> **ACTION ITEM**:
Print the records below exactly, starting at the first line and stopping after the line that contains "You are a computer-use". Leave out any pictures.

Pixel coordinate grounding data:
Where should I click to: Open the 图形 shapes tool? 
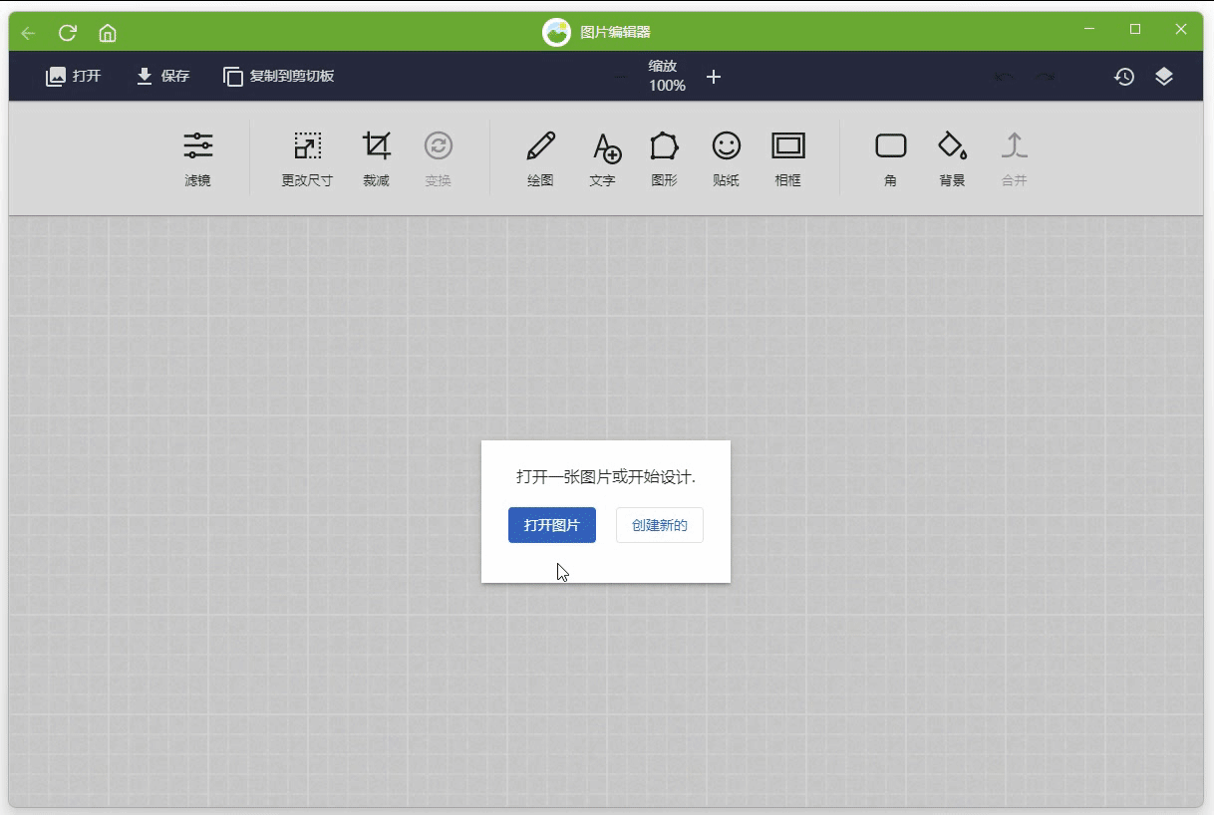click(x=664, y=157)
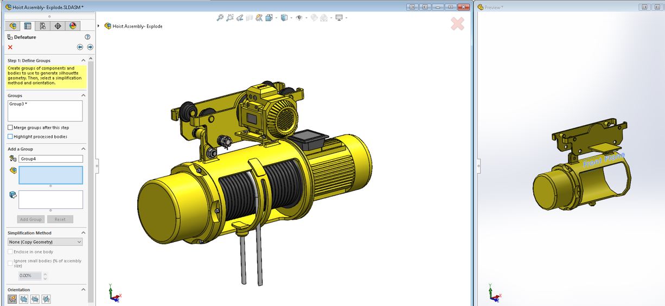Click the red X cancel icon under Defeature
Screen dimensions: 665x306
tap(10, 47)
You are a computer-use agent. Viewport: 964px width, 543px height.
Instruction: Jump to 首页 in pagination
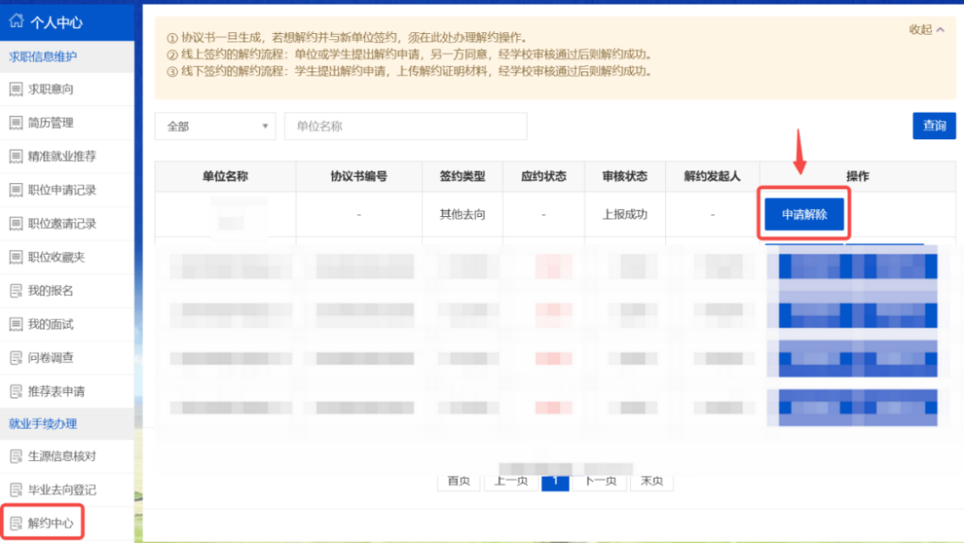[x=458, y=480]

> **TASK SOLUTION**:
Where should I click to: Open the 图形 shapes tool? 
click(x=664, y=157)
Click the red X cancel icon under Defeature
Screen dimensions: 665x306
tap(10, 47)
You are a computer-use agent. Viewport: 964px width, 543px height.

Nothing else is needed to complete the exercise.